What the exercise asks
Rewrite the rows below as a Markdown table with two columns, Number and Line. Put each line's sequence number under Number and the line itself under Line, and leave out blank lines.

Records supplied
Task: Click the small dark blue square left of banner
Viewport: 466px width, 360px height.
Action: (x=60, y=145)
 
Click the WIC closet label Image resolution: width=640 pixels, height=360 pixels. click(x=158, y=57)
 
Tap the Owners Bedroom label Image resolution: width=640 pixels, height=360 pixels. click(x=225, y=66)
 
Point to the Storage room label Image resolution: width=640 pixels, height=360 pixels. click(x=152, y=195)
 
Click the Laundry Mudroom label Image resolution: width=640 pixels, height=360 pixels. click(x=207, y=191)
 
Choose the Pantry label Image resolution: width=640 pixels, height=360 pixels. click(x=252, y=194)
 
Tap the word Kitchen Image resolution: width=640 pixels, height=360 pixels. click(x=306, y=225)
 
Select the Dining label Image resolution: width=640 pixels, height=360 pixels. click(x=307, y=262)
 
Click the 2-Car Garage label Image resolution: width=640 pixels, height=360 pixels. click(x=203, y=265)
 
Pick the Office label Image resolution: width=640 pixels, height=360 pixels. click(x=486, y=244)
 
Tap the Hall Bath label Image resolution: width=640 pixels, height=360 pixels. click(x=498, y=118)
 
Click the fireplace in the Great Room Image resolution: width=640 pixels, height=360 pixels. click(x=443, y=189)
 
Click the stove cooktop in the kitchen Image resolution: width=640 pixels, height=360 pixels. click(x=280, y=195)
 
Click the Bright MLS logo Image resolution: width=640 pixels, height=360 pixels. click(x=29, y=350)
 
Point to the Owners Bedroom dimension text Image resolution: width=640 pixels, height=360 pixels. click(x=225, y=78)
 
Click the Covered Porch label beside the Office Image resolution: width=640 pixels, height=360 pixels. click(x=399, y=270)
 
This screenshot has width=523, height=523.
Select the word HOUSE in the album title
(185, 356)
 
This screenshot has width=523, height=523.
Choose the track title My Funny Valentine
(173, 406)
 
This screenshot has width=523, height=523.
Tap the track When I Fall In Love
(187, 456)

Final result
| Number | Line |
|---|---|
| 1 | Task: Click the small dark blue square left of banner |
| 2 | Viewport: 466px width, 360px height. |
| 3 | Action: (x=60, y=145) |
| 4 | Click the WIC closet label Image resolution: width=640 pixels, height=360 pixels. click(x=158, y=57) |
| 5 | Tap the Owners Bedroom label Image resolution: width=640 pixels, height=360 pixels. click(x=225, y=66) |
| 6 | Point to the Storage room label Image resolution: width=640 pixels, height=360 pixels. click(x=152, y=195) |
| 7 | Click the Laundry Mudroom label Image resolution: width=640 pixels, height=360 pixels. click(x=207, y=191) |
| 8 | Choose the Pantry label Image resolution: width=640 pixels, height=360 pixels. click(x=252, y=194) |
| 9 | Tap the word Kitchen Image resolution: width=640 pixels, height=360 pixels. click(x=306, y=225) |
| 10 | Select the Dining label Image resolution: width=640 pixels, height=360 pixels. click(x=307, y=262) |
| 11 | Click the 2-Car Garage label Image resolution: width=640 pixels, height=360 pixels. click(x=203, y=265) |
| 12 | Pick the Office label Image resolution: width=640 pixels, height=360 pixels. click(x=486, y=244) |
| 13 | Tap the Hall Bath label Image resolution: width=640 pixels, height=360 pixels. click(x=498, y=118) |
| 14 | Click the fireplace in the Great Room Image resolution: width=640 pixels, height=360 pixels. click(x=443, y=189) |
| 15 | Click the stove cooktop in the kitchen Image resolution: width=640 pixels, height=360 pixels. click(x=280, y=195) |
| 16 | Click the Bright MLS logo Image resolution: width=640 pixels, height=360 pixels. click(x=29, y=350) |
| 17 | Point to the Owners Bedroom dimension text Image resolution: width=640 pixels, height=360 pixels. click(x=225, y=78) |
| 18 | Click the Covered Porch label beside the Office Image resolution: width=640 pixels, height=360 pixels. click(x=399, y=270) |
| 19 | This screenshot has width=523, height=523. |
| 20 | Select the word HOUSE in the album title |
| 21 | (185, 356) |
| 22 | This screenshot has width=523, height=523. |
| 23 | Choose the track title My Funny Valentine |
| 24 | (173, 406) |
| 25 | This screenshot has width=523, height=523. |
| 26 | Tap the track When I Fall In Love |
| 27 | (187, 456) |